____ Source data
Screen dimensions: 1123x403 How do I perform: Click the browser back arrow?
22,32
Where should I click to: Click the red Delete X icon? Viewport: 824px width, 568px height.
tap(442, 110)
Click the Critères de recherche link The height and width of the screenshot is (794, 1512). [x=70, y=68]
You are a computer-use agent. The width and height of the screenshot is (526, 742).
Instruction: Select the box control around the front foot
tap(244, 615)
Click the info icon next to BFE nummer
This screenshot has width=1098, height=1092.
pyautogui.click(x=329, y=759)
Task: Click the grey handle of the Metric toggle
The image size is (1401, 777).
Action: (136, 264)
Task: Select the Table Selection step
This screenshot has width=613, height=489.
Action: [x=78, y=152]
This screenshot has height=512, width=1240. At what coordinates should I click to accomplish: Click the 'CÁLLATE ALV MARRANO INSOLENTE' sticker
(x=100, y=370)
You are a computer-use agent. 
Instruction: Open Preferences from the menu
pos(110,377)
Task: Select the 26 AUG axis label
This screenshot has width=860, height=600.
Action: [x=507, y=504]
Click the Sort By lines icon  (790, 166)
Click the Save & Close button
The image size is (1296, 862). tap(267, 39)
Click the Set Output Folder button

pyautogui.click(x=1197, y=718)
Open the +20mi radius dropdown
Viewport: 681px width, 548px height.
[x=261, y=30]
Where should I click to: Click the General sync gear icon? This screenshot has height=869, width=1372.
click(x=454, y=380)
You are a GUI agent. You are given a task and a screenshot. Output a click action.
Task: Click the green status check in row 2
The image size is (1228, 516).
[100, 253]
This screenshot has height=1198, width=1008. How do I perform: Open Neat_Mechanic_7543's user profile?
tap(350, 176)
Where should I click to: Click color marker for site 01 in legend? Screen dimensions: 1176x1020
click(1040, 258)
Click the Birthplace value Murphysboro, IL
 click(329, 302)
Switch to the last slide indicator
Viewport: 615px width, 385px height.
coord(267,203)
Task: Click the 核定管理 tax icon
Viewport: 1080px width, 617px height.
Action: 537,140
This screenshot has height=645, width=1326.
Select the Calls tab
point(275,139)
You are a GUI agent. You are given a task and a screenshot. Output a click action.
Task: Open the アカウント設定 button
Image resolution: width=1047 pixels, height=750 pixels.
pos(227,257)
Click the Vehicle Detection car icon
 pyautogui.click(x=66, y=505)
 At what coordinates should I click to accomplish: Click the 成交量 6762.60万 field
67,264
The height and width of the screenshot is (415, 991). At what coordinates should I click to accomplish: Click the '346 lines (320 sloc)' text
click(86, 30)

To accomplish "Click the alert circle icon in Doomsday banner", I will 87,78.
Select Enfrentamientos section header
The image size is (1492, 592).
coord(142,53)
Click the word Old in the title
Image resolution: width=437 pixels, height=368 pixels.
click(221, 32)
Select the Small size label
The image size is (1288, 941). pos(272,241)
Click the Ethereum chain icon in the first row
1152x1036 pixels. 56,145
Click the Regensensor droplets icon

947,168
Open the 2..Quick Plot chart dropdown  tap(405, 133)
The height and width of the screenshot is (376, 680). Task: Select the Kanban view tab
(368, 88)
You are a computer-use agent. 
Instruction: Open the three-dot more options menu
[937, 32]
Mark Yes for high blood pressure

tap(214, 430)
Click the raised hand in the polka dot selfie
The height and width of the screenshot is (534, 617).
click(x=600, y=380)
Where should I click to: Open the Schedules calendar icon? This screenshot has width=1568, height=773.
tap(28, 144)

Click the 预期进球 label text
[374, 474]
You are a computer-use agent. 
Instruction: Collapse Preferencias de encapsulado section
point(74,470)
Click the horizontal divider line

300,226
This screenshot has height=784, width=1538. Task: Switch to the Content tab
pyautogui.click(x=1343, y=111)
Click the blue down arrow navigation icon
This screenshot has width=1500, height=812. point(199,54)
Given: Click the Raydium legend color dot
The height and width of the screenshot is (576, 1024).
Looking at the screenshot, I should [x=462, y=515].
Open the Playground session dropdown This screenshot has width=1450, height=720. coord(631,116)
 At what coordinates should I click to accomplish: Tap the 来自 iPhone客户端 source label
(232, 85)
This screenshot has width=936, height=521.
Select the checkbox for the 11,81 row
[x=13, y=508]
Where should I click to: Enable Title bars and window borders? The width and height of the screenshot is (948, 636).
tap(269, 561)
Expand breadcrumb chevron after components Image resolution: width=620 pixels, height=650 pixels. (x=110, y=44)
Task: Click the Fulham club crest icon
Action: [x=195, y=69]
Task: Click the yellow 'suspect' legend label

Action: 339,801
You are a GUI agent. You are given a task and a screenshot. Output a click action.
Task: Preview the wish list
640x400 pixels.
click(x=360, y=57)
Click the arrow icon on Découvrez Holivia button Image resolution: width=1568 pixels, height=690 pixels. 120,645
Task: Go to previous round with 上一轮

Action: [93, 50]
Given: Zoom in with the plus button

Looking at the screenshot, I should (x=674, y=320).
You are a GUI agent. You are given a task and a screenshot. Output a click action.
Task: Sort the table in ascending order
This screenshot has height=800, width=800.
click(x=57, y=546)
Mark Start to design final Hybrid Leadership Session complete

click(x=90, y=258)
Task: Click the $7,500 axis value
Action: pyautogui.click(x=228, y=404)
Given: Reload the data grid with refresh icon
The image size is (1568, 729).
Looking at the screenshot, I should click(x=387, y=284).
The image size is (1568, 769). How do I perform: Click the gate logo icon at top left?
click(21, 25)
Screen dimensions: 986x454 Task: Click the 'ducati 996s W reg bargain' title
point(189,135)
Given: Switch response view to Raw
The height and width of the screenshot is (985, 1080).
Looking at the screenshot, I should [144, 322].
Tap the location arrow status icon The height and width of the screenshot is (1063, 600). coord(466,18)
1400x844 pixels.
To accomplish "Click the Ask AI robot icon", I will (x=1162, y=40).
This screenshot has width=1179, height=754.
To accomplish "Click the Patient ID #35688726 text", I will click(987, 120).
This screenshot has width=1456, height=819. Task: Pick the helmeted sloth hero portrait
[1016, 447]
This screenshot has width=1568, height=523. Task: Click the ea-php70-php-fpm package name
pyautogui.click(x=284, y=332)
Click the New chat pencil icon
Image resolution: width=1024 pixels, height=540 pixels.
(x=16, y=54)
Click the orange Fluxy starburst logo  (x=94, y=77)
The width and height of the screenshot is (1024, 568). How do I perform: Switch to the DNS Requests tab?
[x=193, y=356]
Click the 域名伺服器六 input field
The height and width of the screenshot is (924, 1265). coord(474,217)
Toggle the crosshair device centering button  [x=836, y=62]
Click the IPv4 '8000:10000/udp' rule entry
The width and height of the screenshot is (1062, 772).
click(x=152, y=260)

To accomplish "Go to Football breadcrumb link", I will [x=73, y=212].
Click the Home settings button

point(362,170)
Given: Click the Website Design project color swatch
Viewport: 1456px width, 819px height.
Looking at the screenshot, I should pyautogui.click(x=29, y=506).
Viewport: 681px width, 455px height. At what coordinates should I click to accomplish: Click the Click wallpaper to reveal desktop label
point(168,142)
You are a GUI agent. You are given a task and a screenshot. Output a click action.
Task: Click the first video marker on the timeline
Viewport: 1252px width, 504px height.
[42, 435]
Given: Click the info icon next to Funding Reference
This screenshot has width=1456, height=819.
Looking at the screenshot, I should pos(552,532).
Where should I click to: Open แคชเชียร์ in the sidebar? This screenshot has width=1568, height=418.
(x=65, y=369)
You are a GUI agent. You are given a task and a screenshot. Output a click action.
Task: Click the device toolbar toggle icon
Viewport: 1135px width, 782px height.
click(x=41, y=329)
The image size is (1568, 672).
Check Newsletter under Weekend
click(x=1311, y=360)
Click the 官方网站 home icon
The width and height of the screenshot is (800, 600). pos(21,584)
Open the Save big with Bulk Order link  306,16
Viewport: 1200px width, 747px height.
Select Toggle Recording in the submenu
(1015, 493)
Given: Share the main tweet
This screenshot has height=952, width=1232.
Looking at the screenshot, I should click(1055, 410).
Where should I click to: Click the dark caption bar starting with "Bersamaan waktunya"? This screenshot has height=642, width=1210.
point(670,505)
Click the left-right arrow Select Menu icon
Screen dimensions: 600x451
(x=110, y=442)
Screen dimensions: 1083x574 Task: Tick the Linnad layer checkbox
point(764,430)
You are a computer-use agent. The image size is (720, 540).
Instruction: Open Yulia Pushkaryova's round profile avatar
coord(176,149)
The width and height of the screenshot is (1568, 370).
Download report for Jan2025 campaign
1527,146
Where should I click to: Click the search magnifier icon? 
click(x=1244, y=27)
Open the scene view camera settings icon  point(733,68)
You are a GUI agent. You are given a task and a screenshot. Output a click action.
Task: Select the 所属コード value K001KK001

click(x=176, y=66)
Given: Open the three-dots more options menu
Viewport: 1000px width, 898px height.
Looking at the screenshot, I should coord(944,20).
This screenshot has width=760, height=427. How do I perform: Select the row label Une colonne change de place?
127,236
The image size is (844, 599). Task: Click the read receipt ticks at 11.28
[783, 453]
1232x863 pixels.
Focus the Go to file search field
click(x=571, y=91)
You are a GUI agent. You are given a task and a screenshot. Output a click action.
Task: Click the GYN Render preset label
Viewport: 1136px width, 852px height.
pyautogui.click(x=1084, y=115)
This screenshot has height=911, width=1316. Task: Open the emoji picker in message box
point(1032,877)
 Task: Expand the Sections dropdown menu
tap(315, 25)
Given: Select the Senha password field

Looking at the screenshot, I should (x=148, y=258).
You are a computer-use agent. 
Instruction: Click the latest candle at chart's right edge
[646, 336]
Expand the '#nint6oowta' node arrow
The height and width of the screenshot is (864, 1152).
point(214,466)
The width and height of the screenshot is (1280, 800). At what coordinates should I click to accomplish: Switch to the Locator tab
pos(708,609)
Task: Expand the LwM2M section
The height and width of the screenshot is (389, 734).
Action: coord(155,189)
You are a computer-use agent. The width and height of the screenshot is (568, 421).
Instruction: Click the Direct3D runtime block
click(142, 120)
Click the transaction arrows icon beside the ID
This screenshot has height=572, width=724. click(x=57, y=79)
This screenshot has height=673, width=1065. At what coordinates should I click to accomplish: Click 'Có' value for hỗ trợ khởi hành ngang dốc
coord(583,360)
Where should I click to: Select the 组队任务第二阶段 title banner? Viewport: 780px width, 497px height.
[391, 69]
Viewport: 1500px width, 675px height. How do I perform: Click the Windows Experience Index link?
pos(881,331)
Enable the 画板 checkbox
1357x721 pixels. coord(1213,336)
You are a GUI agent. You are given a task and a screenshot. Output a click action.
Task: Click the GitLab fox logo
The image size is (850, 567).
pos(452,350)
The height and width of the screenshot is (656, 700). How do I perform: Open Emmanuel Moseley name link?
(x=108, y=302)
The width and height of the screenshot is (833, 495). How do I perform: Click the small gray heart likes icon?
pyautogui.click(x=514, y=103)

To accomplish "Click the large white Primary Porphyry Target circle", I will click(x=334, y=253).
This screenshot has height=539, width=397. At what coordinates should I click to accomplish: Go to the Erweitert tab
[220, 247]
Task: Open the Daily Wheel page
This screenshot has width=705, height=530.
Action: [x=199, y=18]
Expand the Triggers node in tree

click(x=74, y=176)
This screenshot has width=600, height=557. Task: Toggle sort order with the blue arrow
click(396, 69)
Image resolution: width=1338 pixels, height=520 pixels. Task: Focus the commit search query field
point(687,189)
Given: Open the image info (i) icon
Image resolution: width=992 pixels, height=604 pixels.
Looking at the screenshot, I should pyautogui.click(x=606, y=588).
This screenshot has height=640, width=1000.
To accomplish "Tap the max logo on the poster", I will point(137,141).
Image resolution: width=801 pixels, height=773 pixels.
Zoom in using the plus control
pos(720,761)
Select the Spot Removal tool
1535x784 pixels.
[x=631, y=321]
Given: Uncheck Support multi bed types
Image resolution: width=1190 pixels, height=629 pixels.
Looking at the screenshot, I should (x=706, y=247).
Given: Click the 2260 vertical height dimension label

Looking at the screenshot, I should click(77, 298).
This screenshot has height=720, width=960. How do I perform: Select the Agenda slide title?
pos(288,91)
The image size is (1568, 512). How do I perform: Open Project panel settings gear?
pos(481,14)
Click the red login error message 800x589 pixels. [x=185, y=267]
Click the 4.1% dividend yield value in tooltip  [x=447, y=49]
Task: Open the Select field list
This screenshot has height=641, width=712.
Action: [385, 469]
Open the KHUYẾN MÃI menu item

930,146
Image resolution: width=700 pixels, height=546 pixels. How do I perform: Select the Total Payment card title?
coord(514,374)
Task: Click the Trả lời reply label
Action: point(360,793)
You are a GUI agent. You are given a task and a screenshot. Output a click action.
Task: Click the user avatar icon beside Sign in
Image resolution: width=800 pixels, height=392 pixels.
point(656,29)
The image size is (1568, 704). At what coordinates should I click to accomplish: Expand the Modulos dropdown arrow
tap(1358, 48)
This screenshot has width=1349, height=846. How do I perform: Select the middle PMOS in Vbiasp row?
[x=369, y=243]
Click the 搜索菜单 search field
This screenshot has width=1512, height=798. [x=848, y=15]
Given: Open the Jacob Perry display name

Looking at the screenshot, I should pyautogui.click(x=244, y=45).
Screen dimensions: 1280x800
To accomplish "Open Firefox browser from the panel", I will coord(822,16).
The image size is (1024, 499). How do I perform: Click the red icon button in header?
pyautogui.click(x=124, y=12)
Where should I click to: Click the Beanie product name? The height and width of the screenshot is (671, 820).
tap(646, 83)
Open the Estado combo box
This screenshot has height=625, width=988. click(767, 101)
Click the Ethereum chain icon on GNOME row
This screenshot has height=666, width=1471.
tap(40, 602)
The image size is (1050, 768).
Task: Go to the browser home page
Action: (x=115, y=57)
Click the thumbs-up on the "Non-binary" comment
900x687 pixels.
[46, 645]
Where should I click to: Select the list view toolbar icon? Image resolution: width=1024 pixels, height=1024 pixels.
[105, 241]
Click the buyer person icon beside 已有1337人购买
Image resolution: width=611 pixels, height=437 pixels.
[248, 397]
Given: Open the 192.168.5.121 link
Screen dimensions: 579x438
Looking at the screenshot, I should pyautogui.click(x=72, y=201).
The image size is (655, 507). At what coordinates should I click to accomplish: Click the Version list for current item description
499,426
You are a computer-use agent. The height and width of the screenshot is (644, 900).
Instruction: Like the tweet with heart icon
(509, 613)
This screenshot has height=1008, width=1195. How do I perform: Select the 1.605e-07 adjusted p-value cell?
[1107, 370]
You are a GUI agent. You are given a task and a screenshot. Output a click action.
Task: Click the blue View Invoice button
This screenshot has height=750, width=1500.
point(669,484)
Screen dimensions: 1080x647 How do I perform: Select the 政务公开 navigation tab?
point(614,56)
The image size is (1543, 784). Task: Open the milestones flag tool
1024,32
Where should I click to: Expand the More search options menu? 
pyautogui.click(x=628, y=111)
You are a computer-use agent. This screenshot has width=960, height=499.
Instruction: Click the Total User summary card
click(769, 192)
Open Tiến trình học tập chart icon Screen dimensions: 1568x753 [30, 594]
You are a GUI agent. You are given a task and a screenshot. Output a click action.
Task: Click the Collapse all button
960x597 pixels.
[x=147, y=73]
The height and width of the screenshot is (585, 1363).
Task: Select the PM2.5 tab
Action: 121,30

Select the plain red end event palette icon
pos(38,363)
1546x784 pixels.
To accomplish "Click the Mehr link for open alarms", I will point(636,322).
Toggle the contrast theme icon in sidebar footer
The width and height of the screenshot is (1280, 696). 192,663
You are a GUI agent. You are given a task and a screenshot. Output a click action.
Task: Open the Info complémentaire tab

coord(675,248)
________
Take the records above and return, word for word, only the lines that fall from the line with "640x400 pixels." to the line with "Given: Reload the data grid with refresh icon", both of them included.

# [Solution below]
640x400 pixels.
click(x=360, y=57)
Click the arrow icon on Découvrez Holivia button Image resolution: width=1568 pixels, height=690 pixels. 120,645
Task: Go to previous round with 上一轮

Action: [93, 50]
Given: Zoom in with the plus button

Looking at the screenshot, I should (x=674, y=320).
You are a GUI agent. You are given a task and a screenshot. Output a click action.
Task: Sort the table in ascending order
This screenshot has height=800, width=800.
click(x=57, y=546)
Mark Start to design final Hybrid Leadership Session complete

click(x=90, y=258)
Task: Click the $7,500 axis value
Action: pyautogui.click(x=228, y=404)
Given: Reload the data grid with refresh icon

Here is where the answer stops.